A Pennsylvania cheerleader’s legal case against her removal from her school’s cheer squad over a profanity-laced Snapchat video could lead the Supreme Court to rule on whether schools can discipline students for statements made off-campus.

Scranton-area sophomore Brandi Levy was removed from the JV cheer squad after the coaches saw a screenshot of her Snapchat, where she was giving a middle finger to the camera with the caption: “F— school f— softball f— cheer f— everything.” Levy made the Snapchat while at a convenience store off campus, a fact that is now at the center of the case Mahonoy Area School District v.
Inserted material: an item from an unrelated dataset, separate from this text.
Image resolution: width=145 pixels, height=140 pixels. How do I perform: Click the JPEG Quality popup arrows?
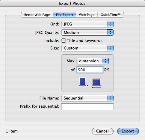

B.L., which the Supreme Court is set to consider later this month.

“In our cancel culture, religious students are too often targeted for expressing their deeply held beliefs,” Alliance for Defending Freedom senior counsel John Bursch told the Washington Free Beacon. “The Court should make clear that the First Amendment does not allow schools to censor students’ speech anytime and anywhere.”

The Court’s 1969 decision in Tinker v. Des Moines Independent Community School District protected students who wore black armbands to protest the Vietnam War, and held that the free speech of students is protected as long as it is not disrupting school. Now the Court may decide whether this protection applies to off-campus speech as well. 

Levy’s coaches claimed that her Snapchat, which was visible to about 250 friends and classmates, had disrupted the cheer team and harmed the school. Many lower courts have sided with schools that discipline students for off-campus comments or actions.

However, the 3rd U.S. Circuit Court of Appeals noted in its decision siding with Levy that she “created the snap away from campus, over the weekend, and without school resources, and she shared it on a social media platform unaffiliated with the school.”

Writing for the majority, U.S. Circuit Judge Cheryl Ann Krause noted that although the school argued that Levy waived her free speech rights when she agreed to the team’s “Respect Rule,” “that would not cover a weekend post to Snapchat unconnected with any game or school event and before the cheerleading season had even begun. And common sense supports this reading: It is hard to believe a reasonable student would understand that by agreeing to the Respect Rule, she was waiving all rights to malign the school once safely off campus and in the world at large.”

Even the dissenting opinion notes that the “Snap is not close to the line of student speech that schools may regulate.”

“Communicative technologies open new territories where regulators might seek to suppress speech they consider inappropriate, uncouth, or provocative. And we cannot permit such efforts, no matter how well intentioned, without sacrificing precious freedoms that the First Amendment protects.”

Levy told Education Week: “I appreciate what I’m doing to help other students and other young people just like me to have their rights, as well. I think it’s a good thing what I’m doing.”

“I think it is very important for the Supreme Court to set some guidance, not only for school administrators, but also for kids,” said Witold J. Walczak, legal director of the American Civil Liberties Union of Pennsylvania and the attorney representing Levy.

Lawyers for the Cato Institute, a libertarian organization, wrote in legal papers to support Levy: “Our culture currently is experiencing a dangerous trend of punishing individuals for speech on social media with the intent and effect of stifling ideas. Empowering school administrators to punish students for anytime-anyplace speech creates an incentive for students, parents, and staff to engage in informant-style behavior that is anathema to American values.”